There are other possible answers, but rule out the duplex mismatch first.

(23 Dec '10, 16:51) hansangb

If you have a load of duplicate acks and out-of-order packets, then they are most likely duplicates. This can be caused by the way the capture file has been generated (did you span a vlan and inlcuded both directions for instance?).

Could you run "editcap -d <infile> <outfile>" on the file to remove duplicate packets? Do you still see that many duplicate acks and out-of-order packets when you load <outfile> in Wireshark?

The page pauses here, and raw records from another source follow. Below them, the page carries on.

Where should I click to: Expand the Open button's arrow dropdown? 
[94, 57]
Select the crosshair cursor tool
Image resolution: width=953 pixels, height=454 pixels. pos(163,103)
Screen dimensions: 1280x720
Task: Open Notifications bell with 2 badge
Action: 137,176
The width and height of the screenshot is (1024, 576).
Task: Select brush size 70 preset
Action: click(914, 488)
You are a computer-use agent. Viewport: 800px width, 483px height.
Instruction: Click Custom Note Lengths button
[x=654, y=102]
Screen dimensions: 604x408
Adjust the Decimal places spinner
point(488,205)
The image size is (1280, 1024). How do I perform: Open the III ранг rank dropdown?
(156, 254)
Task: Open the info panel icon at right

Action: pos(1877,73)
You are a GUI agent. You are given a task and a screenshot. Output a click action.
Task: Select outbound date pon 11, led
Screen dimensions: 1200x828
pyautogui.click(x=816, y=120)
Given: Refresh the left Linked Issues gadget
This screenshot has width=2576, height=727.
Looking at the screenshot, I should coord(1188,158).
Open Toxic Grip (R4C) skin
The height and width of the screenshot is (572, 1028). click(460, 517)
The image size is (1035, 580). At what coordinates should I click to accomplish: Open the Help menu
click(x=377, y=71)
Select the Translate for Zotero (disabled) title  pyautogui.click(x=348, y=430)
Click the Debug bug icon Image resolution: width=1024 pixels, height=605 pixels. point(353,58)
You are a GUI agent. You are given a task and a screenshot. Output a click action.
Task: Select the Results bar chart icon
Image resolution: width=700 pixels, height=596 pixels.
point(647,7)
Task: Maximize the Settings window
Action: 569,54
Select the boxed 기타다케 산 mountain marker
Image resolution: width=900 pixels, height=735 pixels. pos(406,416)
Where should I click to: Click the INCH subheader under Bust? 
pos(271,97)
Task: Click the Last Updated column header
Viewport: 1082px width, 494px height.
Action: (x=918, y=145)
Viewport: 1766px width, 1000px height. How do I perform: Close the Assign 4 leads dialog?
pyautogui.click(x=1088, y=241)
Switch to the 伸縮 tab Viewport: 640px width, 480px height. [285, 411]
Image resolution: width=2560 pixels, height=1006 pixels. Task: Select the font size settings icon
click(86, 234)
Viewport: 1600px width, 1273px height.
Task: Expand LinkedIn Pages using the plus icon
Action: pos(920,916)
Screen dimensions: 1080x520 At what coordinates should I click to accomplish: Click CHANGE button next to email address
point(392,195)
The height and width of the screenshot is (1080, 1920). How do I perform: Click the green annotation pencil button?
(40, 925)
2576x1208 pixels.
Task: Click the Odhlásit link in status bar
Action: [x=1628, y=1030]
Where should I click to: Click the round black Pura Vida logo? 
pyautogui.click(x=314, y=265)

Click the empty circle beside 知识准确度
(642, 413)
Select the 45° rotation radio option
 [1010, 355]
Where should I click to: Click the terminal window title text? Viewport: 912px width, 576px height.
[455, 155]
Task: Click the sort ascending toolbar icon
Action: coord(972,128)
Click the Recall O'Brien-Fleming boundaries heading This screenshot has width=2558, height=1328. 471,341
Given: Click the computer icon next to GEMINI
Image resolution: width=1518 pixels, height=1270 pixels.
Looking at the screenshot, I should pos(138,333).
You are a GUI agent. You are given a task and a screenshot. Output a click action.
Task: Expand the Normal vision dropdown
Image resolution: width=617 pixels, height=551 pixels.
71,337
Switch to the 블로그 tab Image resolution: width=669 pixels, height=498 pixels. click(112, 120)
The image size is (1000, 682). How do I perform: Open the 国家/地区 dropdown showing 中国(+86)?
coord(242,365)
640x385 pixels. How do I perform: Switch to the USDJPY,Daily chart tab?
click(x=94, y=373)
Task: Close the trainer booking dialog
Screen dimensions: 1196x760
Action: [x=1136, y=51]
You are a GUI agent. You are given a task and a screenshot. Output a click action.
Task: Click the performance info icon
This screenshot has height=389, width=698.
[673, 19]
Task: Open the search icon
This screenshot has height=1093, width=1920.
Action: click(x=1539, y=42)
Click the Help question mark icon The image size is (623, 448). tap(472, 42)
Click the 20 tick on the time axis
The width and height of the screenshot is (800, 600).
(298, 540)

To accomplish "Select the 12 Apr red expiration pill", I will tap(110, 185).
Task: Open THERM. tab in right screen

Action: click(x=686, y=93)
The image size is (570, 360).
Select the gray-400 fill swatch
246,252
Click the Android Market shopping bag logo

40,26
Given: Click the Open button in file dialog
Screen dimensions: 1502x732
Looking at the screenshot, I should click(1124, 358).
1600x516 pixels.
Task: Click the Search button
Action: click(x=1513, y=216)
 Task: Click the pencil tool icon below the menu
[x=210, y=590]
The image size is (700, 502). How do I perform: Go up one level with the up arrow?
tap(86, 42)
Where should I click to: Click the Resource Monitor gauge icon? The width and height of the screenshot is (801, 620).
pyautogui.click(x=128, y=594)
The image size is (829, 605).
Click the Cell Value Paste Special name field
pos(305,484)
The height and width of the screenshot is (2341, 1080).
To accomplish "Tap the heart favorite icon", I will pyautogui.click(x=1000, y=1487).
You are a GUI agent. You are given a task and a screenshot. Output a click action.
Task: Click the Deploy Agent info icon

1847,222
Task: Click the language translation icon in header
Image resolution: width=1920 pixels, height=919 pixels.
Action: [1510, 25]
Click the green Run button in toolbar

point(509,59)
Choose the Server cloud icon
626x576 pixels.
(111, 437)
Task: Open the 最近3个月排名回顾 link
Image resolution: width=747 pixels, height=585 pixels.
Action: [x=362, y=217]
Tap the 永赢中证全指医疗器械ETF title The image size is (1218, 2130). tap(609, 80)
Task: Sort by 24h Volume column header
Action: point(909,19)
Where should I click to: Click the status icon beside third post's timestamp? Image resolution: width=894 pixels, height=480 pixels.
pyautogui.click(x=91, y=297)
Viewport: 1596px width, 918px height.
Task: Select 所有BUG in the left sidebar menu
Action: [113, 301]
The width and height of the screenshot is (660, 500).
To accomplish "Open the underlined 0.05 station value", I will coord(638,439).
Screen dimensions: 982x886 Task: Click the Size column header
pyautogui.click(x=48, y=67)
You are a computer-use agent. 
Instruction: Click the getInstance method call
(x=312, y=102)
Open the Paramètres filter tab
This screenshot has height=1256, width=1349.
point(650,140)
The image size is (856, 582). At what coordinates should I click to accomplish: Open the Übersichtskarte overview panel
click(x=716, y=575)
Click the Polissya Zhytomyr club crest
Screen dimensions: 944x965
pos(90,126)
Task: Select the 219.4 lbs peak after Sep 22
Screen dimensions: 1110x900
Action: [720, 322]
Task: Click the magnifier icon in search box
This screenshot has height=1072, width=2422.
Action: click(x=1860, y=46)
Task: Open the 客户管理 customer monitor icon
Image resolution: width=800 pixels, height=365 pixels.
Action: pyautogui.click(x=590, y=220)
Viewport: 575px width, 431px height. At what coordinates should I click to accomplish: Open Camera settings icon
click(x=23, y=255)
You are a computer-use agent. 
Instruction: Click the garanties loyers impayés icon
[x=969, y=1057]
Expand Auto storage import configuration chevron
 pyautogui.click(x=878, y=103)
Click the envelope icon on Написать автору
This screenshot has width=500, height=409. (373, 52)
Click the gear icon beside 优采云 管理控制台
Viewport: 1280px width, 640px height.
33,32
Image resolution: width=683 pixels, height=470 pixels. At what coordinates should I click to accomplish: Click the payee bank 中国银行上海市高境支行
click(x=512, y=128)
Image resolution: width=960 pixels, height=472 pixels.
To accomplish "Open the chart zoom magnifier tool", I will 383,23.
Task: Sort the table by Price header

(24 Dec '10, 17:51) SYN-bit ♦♦

One Answer:

2

This is a feature from the JMS spec. The reason that messages expire in the queue instead of being delivered to consumers is because they have been marked with a timeToLive by the sender. Check out the JMS docs on this feature via the MessageProducer.html#setTimeToLive() method. By setting the timeToLive on a message, this instructs ActiveMQ to only hold the message for the given amount of time. If the message is not consumed in that amount of time, then it is expired by ActiveMQ and discarded, i.e., consumers will not receive it.

Bruce

answered 22 Dec '10, 14:38

bsnyder's gravatar image

bsnyder
312
accept rate: 0%

Thank you this is very helpful. Let me get with the developers and see what they say.